• Exercise brief: Reproduce the records that follow exactly as they appear.

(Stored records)
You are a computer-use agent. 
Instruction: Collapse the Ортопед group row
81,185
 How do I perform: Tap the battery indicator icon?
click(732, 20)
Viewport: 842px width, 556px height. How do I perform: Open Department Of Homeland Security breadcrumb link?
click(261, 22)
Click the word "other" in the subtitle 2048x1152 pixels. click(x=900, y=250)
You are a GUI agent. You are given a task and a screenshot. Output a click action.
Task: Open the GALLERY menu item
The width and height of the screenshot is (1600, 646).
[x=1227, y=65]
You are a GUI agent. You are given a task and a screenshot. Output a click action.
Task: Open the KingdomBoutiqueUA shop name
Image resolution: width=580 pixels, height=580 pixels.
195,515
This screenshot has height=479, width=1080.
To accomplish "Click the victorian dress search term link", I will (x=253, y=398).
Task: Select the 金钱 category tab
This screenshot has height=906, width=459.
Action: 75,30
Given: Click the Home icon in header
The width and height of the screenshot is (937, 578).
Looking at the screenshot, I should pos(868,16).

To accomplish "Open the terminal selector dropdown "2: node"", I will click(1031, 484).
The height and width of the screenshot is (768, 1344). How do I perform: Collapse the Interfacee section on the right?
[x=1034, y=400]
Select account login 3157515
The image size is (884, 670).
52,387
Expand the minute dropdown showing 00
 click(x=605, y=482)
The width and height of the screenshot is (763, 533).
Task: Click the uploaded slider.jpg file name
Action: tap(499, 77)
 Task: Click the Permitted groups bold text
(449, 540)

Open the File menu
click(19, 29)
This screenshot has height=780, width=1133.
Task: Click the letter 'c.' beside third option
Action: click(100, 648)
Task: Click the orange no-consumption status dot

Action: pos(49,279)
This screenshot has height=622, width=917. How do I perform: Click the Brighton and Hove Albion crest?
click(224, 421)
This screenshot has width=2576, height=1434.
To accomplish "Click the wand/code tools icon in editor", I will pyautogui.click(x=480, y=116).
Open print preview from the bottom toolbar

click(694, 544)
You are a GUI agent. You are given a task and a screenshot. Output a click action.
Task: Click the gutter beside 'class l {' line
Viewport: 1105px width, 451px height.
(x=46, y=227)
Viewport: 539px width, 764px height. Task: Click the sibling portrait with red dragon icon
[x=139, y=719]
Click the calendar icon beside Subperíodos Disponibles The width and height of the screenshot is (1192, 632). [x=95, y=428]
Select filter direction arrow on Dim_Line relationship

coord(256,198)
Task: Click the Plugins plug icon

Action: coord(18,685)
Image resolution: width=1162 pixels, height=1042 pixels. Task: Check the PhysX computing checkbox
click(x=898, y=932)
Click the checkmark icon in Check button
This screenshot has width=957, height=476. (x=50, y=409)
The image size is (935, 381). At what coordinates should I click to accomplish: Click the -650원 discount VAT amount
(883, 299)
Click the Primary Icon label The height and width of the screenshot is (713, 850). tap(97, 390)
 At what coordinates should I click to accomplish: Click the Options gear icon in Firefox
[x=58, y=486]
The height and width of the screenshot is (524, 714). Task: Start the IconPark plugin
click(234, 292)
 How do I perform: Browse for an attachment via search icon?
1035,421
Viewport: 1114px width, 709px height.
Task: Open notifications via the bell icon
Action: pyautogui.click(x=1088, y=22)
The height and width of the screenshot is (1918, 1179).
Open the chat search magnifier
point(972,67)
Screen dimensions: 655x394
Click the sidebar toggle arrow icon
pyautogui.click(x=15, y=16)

• Solved exercise:
You are a computer-use agent. 
Instruction: Collapse the Ортопед group row
81,185
 How do I perform: Tap the battery indicator icon?
click(732, 20)
Viewport: 842px width, 556px height. How do I perform: Open Department Of Homeland Security breadcrumb link?
click(261, 22)
Click the word "other" in the subtitle 2048x1152 pixels. click(x=900, y=250)
You are a GUI agent. You are given a task and a screenshot. Output a click action.
Task: Open the GALLERY menu item
The width and height of the screenshot is (1600, 646).
[x=1227, y=65]
You are a GUI agent. You are given a task and a screenshot. Output a click action.
Task: Open the KingdomBoutiqueUA shop name
Image resolution: width=580 pixels, height=580 pixels.
195,515
This screenshot has height=479, width=1080.
To accomplish "Click the victorian dress search term link", I will (x=253, y=398).
Task: Select the 金钱 category tab
This screenshot has height=906, width=459.
Action: 75,30
Given: Click the Home icon in header
The width and height of the screenshot is (937, 578).
Looking at the screenshot, I should pos(868,16).

To accomplish "Open the terminal selector dropdown "2: node"", I will click(1031, 484).
The height and width of the screenshot is (768, 1344). How do I perform: Collapse the Interfacee section on the right?
[x=1034, y=400]
Select account login 3157515
The image size is (884, 670).
52,387
Expand the minute dropdown showing 00
 click(x=605, y=482)
The width and height of the screenshot is (763, 533).
Task: Click the uploaded slider.jpg file name
Action: tap(499, 77)
 Task: Click the Permitted groups bold text
(449, 540)

Open the File menu
click(19, 29)
This screenshot has height=780, width=1133.
Task: Click the letter 'c.' beside third option
Action: click(100, 648)
Task: Click the orange no-consumption status dot

Action: pos(49,279)
This screenshot has height=622, width=917. How do I perform: Click the Brighton and Hove Albion crest?
click(224, 421)
This screenshot has width=2576, height=1434.
To accomplish "Click the wand/code tools icon in editor", I will pyautogui.click(x=480, y=116).
Open print preview from the bottom toolbar

click(694, 544)
You are a GUI agent. You are given a task and a screenshot. Output a click action.
Task: Click the gutter beside 'class l {' line
Viewport: 1105px width, 451px height.
(x=46, y=227)
Viewport: 539px width, 764px height. Task: Click the sibling portrait with red dragon icon
[x=139, y=719]
Click the calendar icon beside Subperíodos Disponibles The width and height of the screenshot is (1192, 632). [x=95, y=428]
Select filter direction arrow on Dim_Line relationship

coord(256,198)
Task: Click the Plugins plug icon

Action: coord(18,685)
Image resolution: width=1162 pixels, height=1042 pixels. Task: Check the PhysX computing checkbox
click(x=898, y=932)
Click the checkmark icon in Check button
This screenshot has width=957, height=476. (x=50, y=409)
The image size is (935, 381). At what coordinates should I click to accomplish: Click the -650원 discount VAT amount
(883, 299)
Click the Primary Icon label The height and width of the screenshot is (713, 850). tap(97, 390)
 At what coordinates should I click to accomplish: Click the Options gear icon in Firefox
[x=58, y=486]
The height and width of the screenshot is (524, 714). Task: Start the IconPark plugin
click(234, 292)
 How do I perform: Browse for an attachment via search icon?
1035,421
Viewport: 1114px width, 709px height.
Task: Open notifications via the bell icon
Action: pyautogui.click(x=1088, y=22)
The height and width of the screenshot is (1918, 1179).
Open the chat search magnifier
point(972,67)
Screen dimensions: 655x394
Click the sidebar toggle arrow icon
pyautogui.click(x=15, y=16)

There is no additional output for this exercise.